IB myp 4-5 MATHEMATICS – Practice Questions- All Topics
Topic :Functions–Representation and shape of more complex functions
Topic :Function- Weightage : 21 %
All Questions for Topic : Representation and shape of more complex functions,Transformation of quadratic functions,Rational functions,Graphing trigonometric functions,Linear programming, including inequalities,Networks-edges and arcs, nodes/ vertices, paths,Calculating network pathways,Weighted networks,Domain and range
Question : Machine Learning Success Rates [22 marks]
This question explores success rates of three face recognition methods:
• Eigenface (E) – Linear model
• Fisherface (F) – Quadratic model
• LBPH (L) – Quadratic model
n = number of face observations (0 ≤ n ≤ 10)

» **SHORT TASK A**
Answer these questions using the math practice page:
(i) What weightage is listed for the topic Function?
(ii) What kind of model is Eigenface (E)?
(iii) How many marks is the question on machine learning success rates worth?
» **SHORT TASK B**
Continue the math practice page from the point where it stops.
The rows after this text were taken from a different source.

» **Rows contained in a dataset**
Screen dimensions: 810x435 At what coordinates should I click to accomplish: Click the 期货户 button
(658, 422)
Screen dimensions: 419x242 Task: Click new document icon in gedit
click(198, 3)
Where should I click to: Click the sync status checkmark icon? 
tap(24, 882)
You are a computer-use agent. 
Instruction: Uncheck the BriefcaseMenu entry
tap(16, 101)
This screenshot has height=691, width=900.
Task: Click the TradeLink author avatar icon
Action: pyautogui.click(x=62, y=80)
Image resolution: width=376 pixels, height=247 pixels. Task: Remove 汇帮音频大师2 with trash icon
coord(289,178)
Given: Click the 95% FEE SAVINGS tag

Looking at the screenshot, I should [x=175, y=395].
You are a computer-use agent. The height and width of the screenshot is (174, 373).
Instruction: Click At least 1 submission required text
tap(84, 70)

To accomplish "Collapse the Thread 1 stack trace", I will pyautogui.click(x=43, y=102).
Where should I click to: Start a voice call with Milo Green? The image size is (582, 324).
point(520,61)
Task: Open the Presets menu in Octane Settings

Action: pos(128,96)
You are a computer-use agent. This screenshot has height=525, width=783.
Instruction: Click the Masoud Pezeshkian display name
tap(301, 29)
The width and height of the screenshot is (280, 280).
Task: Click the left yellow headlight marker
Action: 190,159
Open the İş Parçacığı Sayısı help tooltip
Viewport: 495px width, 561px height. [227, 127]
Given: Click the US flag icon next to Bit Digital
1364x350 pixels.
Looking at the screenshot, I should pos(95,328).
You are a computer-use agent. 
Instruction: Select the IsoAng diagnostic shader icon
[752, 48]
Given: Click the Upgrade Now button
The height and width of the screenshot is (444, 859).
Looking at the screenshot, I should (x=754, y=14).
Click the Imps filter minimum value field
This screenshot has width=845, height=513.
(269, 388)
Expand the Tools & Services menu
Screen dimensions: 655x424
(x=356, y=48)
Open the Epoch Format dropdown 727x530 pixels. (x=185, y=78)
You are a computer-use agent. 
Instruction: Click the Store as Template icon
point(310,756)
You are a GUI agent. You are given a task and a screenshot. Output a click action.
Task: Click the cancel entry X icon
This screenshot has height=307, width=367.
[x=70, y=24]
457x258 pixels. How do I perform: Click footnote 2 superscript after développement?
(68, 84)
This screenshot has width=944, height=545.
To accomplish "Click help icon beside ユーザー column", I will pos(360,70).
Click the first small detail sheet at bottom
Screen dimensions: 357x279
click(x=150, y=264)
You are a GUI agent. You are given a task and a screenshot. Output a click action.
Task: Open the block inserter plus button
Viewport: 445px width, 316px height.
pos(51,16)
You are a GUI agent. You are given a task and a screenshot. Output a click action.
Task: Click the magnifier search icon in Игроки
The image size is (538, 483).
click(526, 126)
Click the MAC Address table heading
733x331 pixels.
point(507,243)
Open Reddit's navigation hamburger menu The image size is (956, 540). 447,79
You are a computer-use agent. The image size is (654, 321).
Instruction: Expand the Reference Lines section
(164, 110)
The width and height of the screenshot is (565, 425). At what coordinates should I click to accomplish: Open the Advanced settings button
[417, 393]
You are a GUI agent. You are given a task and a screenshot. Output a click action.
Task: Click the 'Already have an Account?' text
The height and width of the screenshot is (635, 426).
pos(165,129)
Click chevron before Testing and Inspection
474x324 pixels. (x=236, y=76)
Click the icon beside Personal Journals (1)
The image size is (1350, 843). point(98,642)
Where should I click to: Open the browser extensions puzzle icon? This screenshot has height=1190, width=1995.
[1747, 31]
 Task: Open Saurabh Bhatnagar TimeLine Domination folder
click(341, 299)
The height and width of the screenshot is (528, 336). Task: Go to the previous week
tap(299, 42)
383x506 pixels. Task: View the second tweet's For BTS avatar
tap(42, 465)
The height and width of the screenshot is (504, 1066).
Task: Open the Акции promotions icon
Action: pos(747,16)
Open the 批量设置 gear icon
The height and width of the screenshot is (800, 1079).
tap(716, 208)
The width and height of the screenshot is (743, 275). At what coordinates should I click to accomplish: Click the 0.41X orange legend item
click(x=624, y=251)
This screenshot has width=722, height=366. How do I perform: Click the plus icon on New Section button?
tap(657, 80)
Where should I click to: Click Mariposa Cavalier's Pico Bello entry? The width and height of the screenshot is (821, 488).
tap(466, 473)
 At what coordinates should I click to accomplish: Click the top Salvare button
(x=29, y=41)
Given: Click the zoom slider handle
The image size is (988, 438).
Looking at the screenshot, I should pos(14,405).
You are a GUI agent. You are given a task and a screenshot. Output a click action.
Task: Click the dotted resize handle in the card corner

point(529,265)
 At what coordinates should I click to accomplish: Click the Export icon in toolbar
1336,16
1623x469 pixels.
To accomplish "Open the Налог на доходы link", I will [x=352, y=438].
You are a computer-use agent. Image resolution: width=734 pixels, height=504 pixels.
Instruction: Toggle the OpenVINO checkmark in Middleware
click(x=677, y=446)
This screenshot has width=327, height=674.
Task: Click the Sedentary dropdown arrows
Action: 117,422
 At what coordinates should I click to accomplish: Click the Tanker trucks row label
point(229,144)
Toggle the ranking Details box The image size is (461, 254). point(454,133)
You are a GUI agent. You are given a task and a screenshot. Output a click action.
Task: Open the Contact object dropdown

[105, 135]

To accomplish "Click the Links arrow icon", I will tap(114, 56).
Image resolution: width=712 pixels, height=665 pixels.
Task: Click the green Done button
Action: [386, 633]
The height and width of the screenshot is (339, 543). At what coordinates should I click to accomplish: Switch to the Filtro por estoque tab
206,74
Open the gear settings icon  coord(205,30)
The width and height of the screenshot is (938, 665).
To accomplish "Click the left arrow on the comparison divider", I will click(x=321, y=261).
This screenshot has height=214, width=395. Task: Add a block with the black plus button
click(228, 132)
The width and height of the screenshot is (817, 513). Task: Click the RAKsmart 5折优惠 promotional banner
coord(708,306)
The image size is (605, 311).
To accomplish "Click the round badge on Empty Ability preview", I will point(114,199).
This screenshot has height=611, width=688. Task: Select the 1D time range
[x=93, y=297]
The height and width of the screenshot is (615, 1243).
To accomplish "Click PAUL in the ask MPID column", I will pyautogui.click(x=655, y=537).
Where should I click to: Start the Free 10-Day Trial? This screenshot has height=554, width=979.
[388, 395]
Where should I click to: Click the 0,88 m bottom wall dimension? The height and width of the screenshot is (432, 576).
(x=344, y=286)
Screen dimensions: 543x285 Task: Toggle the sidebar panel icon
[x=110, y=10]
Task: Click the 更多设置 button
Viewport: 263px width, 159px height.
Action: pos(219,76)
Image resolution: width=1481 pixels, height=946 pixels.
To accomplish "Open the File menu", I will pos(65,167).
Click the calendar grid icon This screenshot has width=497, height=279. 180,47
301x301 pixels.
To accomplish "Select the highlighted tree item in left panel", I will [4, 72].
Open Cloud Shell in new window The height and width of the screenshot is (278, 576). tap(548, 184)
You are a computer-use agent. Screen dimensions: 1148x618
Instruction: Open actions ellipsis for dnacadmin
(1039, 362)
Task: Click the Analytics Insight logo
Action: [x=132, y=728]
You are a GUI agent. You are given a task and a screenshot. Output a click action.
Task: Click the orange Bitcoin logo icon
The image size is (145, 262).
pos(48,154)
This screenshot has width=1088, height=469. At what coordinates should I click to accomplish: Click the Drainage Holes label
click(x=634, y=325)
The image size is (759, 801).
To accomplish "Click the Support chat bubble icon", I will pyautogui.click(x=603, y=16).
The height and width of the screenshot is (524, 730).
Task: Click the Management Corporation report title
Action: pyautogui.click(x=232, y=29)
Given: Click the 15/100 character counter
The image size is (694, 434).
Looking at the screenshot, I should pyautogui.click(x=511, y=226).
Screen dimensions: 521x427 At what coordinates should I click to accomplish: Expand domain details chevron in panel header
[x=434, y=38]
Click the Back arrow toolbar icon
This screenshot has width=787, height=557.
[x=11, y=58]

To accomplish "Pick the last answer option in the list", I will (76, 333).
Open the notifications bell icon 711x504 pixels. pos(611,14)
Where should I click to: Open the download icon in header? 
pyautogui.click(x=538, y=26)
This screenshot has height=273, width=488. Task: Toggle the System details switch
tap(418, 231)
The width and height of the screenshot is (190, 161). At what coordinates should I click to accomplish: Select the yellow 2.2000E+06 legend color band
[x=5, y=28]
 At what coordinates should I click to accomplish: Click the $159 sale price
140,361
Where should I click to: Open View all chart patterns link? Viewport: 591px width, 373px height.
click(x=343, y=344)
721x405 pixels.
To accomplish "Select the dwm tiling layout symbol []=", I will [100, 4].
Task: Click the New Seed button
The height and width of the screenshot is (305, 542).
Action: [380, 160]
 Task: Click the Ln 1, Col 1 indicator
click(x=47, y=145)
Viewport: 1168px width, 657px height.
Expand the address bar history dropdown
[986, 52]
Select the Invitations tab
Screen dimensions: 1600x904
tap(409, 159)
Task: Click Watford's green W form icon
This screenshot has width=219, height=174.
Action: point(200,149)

» **EXERCISE RESPONSE A**
(i) 21 %
(ii) A linear model
(iii) 22 marks

» **EXERCISE RESPONSE B**
a Question a [2 marks] – Linear Model Parameters
For Eigenface method E = bn + c, determine values of b and c from the graph.
b (slope):
c (y-intercept):
▶️Answer/Explanation
Step 1: Find y-intercept (c)
When n=0, E=50 ⇒ c=50
Step 2: Calculate slope (b)
Using point (2,55): 55 = b(2) + 50 ⇒ 5 = 2b ⇒ b=2.5
Verification with (4,60): 60 = 2.5(4) + 50 = 10 + 50 = 60 ✓
Final Model:
E = 2.5n + 50
Complete Answers:
b = 2.5
c = 50
b Question b [1 mark] – Maximum Success Rate
For Fisherface method F = -1.5(n-8)² + 96, find the maximum success rate and corresponding n value.
Fmax (%):
n value:
▶️Answer/Explanation
Analyzing the Quadratic Function:
F = -1.5(n-8)² + 96 is in vertex form: f(x) = a(x-h)² + k
Vertex Properties:
• Maximum occurs at vertex since a = -1.5 < 0 (parabola opens downward)
• Vertex at (h,k) = (8,96)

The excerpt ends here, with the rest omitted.